Where was Madame L? Ah, extolling a very short book (especially for Charles Dickens), "A Christmas Carol," a copy of which Madame L will put in her friend's hands this week.
This is one of the most touching Christmas stories Madame L has ever read, and she loves the details. Wordy as they may be, they are absolutely necessary for showing---and making believable---the huge change Scrooge goes through, from a selfish and self-involved miser to a humanitarian. In fact, one may think that Mr. Dickens had read one of those ubiquitous books on how to write a novel, or a screenplay, because he has created one of the few characters in all of English literature who goes through the whole five steps of humanity from caring only for himself to caring for everyone. (Or one may think that those ubiquitous books on how to write took some tips from Mr. Dickens.)
Dear Readers, if you want to get in the Christmas spirit, you may want to read (or re-read, and Madame L promises you the book will be better this time because you're reading it on your own instead of reading it for some old English class assignment) "A Christmas Carol."
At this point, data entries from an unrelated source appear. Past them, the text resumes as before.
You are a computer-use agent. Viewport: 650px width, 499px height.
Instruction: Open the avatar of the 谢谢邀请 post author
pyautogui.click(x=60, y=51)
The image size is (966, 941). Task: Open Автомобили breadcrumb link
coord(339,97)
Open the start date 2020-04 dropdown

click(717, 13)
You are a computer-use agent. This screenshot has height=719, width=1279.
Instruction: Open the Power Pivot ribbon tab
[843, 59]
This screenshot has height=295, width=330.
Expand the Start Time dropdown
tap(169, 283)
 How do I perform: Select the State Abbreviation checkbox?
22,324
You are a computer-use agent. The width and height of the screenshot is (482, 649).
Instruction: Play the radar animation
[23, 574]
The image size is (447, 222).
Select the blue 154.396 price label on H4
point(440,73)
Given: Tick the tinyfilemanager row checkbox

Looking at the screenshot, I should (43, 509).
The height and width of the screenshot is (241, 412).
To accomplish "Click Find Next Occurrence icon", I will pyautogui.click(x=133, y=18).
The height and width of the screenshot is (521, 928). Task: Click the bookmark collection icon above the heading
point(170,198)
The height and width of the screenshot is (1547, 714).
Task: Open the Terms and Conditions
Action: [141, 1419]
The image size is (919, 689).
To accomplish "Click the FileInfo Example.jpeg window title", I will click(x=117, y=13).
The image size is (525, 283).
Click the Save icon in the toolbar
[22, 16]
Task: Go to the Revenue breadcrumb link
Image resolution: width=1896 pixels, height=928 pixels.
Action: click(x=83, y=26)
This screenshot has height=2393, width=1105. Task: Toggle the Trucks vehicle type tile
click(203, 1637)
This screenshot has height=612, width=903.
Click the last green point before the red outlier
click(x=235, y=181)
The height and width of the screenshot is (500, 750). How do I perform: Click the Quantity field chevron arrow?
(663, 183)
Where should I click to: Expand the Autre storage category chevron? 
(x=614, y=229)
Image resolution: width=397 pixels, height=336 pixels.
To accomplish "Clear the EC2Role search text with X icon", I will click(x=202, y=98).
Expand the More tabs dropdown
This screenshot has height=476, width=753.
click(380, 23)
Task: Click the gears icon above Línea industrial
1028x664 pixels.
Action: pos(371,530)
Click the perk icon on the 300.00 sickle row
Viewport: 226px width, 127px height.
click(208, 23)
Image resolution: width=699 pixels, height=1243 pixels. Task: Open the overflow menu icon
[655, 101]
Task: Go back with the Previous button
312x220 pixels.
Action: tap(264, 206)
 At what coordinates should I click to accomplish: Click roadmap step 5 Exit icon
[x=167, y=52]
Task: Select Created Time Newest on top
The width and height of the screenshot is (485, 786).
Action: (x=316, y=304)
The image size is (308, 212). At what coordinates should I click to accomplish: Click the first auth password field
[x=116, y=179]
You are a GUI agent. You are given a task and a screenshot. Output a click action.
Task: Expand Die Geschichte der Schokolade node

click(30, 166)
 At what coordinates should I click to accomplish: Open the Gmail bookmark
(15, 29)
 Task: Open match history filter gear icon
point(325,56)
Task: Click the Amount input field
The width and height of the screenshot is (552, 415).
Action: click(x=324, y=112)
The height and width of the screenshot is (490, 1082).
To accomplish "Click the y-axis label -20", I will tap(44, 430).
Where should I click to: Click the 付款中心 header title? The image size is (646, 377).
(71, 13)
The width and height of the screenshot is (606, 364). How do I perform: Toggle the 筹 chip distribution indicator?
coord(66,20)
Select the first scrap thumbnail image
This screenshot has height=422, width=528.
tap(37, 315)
One quick excerpt: When Scrooge complains to the first ghost about self-proclaimed but hypocritical Christians, the ghost responds:
"There are some upon this earth of yours...who lay claim to know us, and who do their deeds of passion, pride, ill will, hatred, envy, bigotry, and selfishness in our name, who are as strange to us and all our kith and kin, as if they had never lived. Remember that, and charge their doings on themselves, not us."
4 comments:
Madame Elle should expeditiously admeasure unto her sonorous and lugubrious readership an avuncular and mellifluous example of "Science Speak" recently imparted unto her by her most proximal relative in holy matrimony.
(Urp.)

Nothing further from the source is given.